Tre giorni dedicati a Pietro Mascagni tra convegni, spettacoli e l’allestimento di ‘Cavalleria Rusticana’ con l’Orchestra Sinfonica di Bari e la regia di Luciano Cannito. Antonio Stornaiolo, Teresa Ludovico, Dinko Fabris, Cesare Orselli, Antonio Galli e Carmela Apollonio alcuni degli ospiti attesi per questa edizione dedicate alla rinascita.

Promosso dal clarinettista e direttore d’orchestra Ferdinando Redavid e dalla sua associazione “CHI E’ DI SCENA!?”, il Festival del Belcanto ­- unico in tutta la Città Metropolitana di Bari – intende valorizzare il canto, la musica, il teatro e la danza, ma anche la città di Turi con il suo patrimonio storico e artistico, elevandola a punto di riferimento internazionale della lirica.
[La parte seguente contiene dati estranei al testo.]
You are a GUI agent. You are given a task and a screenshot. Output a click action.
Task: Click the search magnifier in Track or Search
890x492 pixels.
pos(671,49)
Una rinascita della musica lirica dal vivo per questa straordinaria edizione, dopo il doloroso arresto dell’ultimo anno, possibile grazie a tanti prestigiosi partner come la Regione Puglia, la Città Metropolitana di Bari, il Comune di Turi, la Nuova ProLoco Turi, TurPuglia, il Consorzio Teatro S. Mercadante di Altamura, il Consorzio Teatri di Bari (Kismet), Tempussrls di Cerignola, Comitato Promotore Maestro Pietro Mascagni, e realizzata grazie all’ottenimento del finanziamento erogato dal Programma Straordinario 2020 in Materia di Cultura e Spettacolo e Sostegno Anno 2019 in Materia di Spettacolo dal Vivo e dal sostegno di GielleIndustries di Altamura.

L’autore scelto per questa edizione è Pietro Mascagni, a cui questa terra di lacrime, di speranze, di sogni e di mare ha, in qualche modo, ispirato numerose composizioni negli anni in cui era direttore dell’orchestra di fiati di Cerignola (FG).

IL PROGRAMMA:

  • 3 AGOSTO, inaugurazione del Festival in piazza Antico Ospedale alle ore 18.00. Saranno presenti: Cesare Orselli, Antonio Galli, Annalisa Rossi, Fiorella Sassanelli, Dinko Fabris, Eraldo Martucci. Premio Belcanto 2021 assegnato al soprano Carmela Apollonio, oggi docente al Conservatorio “Nino Rota” di Monopoli, distintasi per l’eccezionale talento e per la lunga e brillante carriera artistica.
  • 4 AGOSTO,  alle 21.30, piazza Giuseppe Colapietroprologo dell’opera più nota di Mascagni, “Cavalleria Rusticana”. Saranno presenti: Cesare Orselli, la regista e autrice Teresa Ludovico e l’attore Antonio Stornaiolo.
  • 7 AGOSTO, alle 21.30, atrio Oratorio (accanto alla chiesa di Maria SS. Ausiliatrice), sarà eseguita la “Cavalleria Rusticana”, per la regia di Luciano Cannito, professionista di fama internazionale, la scenografia di Damiano Pastoressa, che vanta collaborazioni con alcuni tra i più importanti teatri del mondo. Gli interpreti saranno: Dario Di Vietri nel ruolo di Turiddu; Valentina De Pasquale nel ruolo di Santuzza;  Gangsoon Kim nel ruolo di Alfio; Mariella Zito nel ruolo di Lola e Angela Alessandra Notarnicola nel ruolo di Mamma Lucia. Al loro fianco l’Orchestra Sinfonica Metropolitana di Bari e l’Alter Chorus di Molfetta, la cui direzione sarà affidata al maestro Ferdinando Redavid (foto in alto), turese, brillantemente diplomato in Clarinetto al Conservatorio “N. Piccinni” di Bari, sotto la guida di Antonio Di Maso, e vincitore di oltre 20 premi in concorsi nazionali e internazionali, sia da solista sia in formazione cameristica.